Prove the identity $\frac{1}{\tan (x)(1+\cos( 2x))} = \csc(2x)$

Question

$$\frac{1}{\tan (x)(1+\cos(2x))} = \csc(2x)$$

I really don't know what to do with denominator. Sure, I can use the double angle formula for cosine, and get:

$$\frac{1}{\tan(x)(2 - 2\sin^2(x))} = \csc(2x)$$

But what's next?

Answer 1

$$\frac{1}{\color{#0F0}{\tan x}(\color{#00F}{1}+\color{#F00}{\cos 2x)}}=\frac{\color{#0f0}{\cos x}}{\color{#0f0}{\sin x}(\color{#00F}{\sin^2 x+\cos^2 x}+\color{#F00}{\cos^2x-\sin^2 x})}$$

$$=\frac{1}{2\sin x\cos x}=\frac{1}{\sin 2x}=\csc 2x$$

Answer 2

There's a better form of the double-angle formula for this purpose: remember there are three different forms of the cosine double-angle formula, $$ \cos{2x} = \cos^2{x}-\sin^2{x} = 2\cos^2{x}-1=1-2\sin^2{x}. $$ Hence $$ 1+\cos{2x} = 2\cos^2{x}. $$ Now, you also know $\tan{x}=\frac{\sin{x}}{\cos{x}}$ (right?), so you have $$ \frac{1}{\tan{x}(1+\cos{2x})} = \frac{\cos{x}}{\sin{x} \cdot 2\cos^2{x}} = \frac{1}{2\sin{x}\cos{x}} = \frac{1}{\sin{2x}} = \csc{2x}, $$ using the sine double-angle formula.

Answer 3

We have to prove $$\frac{1}{\tan(x)(1+\cos(2x))}=\csc(2x)=\frac{1}{\sin(2x)}$$ Multiply both sides by $\tan(x)$ and apply $\sin(2x)=2\sin(x)\cos(x)$ and you arrive at $$\frac{1}{2{\cos^2(x)}}=\frac{1}{1+\cos(2x)}$$ raise both sides to the power of -1, and divide both sides by two and arrive at $$\cos^2(x)=\frac{1}{2}+\frac{1}{2}\cos(2x)$$ which is a well-known result that can be easily derived using Euler's formula.

Answer 4

Here's one more -- this is being a bit "cute", but it is related to another trigonometric relation you should be meeting soon, if you haven't already.

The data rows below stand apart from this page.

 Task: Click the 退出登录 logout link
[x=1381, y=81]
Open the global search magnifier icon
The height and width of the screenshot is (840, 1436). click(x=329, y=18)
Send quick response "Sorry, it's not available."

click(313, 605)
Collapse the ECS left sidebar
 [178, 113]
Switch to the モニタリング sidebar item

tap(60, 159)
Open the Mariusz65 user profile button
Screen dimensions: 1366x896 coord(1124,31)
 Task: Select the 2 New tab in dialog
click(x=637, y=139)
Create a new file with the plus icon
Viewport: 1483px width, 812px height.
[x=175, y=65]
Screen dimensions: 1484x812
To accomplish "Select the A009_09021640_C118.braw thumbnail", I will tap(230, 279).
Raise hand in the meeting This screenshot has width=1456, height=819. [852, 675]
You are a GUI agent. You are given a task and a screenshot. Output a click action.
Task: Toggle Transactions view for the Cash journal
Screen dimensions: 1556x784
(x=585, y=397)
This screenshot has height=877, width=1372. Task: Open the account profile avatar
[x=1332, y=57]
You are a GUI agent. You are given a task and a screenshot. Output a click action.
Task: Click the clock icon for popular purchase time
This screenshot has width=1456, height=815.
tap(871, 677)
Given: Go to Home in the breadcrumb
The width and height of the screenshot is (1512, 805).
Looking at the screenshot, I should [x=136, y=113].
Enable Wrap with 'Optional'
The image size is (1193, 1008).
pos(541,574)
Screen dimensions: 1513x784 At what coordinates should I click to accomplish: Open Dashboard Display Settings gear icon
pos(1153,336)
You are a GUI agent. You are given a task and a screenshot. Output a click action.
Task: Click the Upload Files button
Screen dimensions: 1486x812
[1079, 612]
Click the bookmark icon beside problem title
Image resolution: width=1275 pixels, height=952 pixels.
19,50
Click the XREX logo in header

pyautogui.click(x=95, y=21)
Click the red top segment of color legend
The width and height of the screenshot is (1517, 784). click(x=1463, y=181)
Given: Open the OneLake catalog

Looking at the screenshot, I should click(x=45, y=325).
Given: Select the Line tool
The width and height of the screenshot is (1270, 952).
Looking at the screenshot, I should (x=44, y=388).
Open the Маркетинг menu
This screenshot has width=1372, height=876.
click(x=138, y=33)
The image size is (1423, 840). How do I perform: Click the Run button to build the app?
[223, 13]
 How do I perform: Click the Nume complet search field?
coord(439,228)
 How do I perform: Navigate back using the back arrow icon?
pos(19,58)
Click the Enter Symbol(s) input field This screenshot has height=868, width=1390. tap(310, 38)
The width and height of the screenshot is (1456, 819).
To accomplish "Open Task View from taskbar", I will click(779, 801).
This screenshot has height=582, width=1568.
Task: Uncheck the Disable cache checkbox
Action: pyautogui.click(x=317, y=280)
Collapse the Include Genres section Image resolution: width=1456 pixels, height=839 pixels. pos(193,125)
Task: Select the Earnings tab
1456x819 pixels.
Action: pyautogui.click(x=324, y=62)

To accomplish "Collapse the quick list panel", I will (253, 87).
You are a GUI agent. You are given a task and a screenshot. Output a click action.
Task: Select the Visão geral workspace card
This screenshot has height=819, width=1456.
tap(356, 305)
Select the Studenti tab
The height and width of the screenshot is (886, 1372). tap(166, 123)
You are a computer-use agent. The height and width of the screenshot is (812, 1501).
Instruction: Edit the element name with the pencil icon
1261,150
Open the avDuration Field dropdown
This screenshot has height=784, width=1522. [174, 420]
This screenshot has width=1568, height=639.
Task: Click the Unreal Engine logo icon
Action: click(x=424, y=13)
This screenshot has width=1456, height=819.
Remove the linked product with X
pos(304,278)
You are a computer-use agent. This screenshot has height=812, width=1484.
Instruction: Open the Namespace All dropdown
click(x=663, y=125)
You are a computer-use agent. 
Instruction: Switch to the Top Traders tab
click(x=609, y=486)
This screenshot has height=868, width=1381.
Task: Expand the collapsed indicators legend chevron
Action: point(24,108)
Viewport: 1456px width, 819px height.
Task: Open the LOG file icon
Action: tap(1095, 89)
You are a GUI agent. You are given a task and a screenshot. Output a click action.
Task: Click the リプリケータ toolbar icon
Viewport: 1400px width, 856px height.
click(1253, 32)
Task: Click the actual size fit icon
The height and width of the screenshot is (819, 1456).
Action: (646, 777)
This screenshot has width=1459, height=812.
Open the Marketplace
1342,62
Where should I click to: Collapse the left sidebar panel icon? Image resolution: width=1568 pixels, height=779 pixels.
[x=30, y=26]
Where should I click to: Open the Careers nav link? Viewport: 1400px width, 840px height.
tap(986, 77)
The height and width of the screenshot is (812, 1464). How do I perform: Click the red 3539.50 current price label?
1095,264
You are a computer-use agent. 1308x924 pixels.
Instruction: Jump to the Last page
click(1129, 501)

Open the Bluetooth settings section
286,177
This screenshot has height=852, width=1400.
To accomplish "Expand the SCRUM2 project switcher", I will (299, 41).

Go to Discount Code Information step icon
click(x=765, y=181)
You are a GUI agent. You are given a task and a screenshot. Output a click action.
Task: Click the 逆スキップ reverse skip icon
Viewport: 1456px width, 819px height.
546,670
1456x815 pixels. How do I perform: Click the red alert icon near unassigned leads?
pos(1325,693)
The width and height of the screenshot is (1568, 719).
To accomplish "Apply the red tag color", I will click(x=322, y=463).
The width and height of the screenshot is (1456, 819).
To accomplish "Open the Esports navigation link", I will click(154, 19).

$$ \frac{1}{\tan (x)(1+\cos(2x))} \ = \ \csc(2x) \ \ \Rightarrow \ \ \frac{1}{\tan (x)(1+\cos(2x))} \ = \ \frac{1}{\sin(2x)} $$

$$ \Rightarrow \ \ \tan (x) \ = \ \frac{\sin(2x)}{1+\cos(2x)} \ \ . $$

If we now identify $ \ 2 \ x \ $ as the angle $ \ \theta \ $ , then $ \ x \ = \ \frac{\theta}{2} \ $ and we have

$$ \Rightarrow \ \ \tan \left(\frac{\theta}{2}\right) \ = \ \frac{\sin(\theta)}{1+\cos(\theta)} \ \ , $$

which is one form of the "half-angle formula" for the tangent function. To prove your original relation, you can start from this equation and work backwards.